## Exercise requirements
Copy each line below that contains "computer".

*** Opening of Data ***

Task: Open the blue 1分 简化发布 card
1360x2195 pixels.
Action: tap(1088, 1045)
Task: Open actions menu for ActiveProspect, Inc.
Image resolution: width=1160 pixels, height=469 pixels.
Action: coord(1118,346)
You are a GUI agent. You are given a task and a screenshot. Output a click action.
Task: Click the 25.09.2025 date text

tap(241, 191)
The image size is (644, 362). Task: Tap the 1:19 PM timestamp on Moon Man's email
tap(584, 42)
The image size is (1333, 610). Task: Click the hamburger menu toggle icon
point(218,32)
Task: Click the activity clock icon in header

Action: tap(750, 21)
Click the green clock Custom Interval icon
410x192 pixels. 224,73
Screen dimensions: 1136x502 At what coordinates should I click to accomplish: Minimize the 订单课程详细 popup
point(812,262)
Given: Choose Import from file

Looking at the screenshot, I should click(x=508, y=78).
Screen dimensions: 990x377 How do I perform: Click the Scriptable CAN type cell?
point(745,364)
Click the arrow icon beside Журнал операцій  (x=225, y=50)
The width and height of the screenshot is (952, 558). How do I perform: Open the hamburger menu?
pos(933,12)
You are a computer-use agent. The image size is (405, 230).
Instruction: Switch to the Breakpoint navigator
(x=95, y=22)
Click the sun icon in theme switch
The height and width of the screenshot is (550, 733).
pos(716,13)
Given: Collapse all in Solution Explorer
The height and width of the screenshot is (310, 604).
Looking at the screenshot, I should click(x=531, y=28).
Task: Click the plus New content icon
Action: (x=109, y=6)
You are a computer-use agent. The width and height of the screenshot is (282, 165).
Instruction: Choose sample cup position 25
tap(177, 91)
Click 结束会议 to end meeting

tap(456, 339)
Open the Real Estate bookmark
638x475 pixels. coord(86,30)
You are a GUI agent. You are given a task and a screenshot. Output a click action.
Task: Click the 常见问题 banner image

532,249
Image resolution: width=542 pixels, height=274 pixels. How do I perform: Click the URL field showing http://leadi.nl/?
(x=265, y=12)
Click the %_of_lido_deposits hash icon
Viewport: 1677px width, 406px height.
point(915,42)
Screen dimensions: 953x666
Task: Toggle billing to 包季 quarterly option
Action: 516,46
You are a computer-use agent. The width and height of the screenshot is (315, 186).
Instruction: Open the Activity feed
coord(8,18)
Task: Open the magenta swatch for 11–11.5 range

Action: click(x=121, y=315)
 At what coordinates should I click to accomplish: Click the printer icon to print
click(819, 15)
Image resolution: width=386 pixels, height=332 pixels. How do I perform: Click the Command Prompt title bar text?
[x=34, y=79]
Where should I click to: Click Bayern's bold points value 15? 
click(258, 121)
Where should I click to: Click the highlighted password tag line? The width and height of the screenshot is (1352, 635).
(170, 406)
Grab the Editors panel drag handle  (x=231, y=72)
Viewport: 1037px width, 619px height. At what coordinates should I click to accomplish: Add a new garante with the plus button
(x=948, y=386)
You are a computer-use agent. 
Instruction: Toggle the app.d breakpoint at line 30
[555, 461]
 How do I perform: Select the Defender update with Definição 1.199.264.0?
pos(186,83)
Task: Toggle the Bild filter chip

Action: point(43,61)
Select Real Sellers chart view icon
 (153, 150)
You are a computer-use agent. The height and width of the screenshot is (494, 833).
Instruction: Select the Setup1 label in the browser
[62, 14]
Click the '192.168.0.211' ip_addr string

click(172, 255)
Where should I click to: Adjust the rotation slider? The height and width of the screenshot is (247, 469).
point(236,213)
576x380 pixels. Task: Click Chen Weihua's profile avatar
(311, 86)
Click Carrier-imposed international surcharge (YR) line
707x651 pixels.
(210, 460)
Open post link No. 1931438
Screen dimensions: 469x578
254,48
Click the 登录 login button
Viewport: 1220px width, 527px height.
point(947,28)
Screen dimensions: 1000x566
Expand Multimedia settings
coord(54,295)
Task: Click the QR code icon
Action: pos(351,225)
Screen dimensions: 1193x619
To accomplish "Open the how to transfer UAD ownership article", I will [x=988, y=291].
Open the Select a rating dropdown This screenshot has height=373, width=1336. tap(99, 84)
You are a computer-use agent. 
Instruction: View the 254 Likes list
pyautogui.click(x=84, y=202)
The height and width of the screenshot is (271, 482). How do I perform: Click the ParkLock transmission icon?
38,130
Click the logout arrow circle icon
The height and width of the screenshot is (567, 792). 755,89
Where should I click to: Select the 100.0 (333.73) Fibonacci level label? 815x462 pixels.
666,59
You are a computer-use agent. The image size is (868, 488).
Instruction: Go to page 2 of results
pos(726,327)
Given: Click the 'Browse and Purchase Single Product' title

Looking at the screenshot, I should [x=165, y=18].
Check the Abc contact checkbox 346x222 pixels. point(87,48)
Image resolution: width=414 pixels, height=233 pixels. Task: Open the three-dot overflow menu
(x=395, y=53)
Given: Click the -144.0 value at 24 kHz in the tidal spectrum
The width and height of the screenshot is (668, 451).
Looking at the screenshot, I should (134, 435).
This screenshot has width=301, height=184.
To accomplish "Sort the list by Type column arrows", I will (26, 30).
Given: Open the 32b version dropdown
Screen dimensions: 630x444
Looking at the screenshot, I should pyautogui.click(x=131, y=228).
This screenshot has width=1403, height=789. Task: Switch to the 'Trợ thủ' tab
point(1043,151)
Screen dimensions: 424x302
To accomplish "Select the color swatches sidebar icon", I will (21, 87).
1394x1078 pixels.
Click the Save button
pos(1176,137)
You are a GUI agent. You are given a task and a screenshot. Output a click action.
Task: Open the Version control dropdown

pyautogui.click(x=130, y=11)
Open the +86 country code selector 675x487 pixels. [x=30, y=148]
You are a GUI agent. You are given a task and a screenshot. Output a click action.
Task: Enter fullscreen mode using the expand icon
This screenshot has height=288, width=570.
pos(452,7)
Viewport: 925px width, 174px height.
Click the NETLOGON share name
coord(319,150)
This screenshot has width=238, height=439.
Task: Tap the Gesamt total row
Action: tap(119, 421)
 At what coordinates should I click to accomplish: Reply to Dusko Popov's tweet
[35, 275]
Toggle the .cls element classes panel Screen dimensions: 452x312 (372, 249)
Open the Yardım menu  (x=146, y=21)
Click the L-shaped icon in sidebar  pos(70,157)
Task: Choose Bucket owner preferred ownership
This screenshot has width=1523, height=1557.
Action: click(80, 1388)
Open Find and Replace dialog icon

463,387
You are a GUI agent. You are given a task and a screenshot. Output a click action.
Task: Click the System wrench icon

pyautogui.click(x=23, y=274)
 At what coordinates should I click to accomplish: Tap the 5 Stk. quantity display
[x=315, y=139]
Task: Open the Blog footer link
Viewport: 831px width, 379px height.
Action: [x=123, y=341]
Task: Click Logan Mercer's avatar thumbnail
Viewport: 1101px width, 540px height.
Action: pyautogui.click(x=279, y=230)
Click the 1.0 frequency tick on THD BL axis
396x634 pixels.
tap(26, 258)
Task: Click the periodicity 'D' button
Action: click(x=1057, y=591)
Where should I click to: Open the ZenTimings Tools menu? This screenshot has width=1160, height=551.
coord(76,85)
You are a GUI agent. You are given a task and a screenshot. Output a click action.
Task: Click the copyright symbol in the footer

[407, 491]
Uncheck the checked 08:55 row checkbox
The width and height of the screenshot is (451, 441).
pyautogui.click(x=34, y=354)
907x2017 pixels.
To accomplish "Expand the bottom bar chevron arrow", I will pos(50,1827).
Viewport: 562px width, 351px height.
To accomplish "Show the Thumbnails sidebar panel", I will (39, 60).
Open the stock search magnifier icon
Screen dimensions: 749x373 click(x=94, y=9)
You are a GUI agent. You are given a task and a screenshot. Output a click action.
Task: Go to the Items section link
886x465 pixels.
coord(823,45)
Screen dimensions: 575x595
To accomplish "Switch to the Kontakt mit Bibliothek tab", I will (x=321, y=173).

*** Close of Data ***

## Completed task
You are a computer-use agent. The image size is (405, 230).
You are a computer-use agent. The width and height of the screenshot is (282, 165).
You are a computer-use agent. The width and height of the screenshot is (315, 186).
You are a computer-use agent. 
You are a computer-use agent. The height and width of the screenshot is (494, 833).
You are a computer-use agent. 
You are a computer-use agent. The image size is (868, 488).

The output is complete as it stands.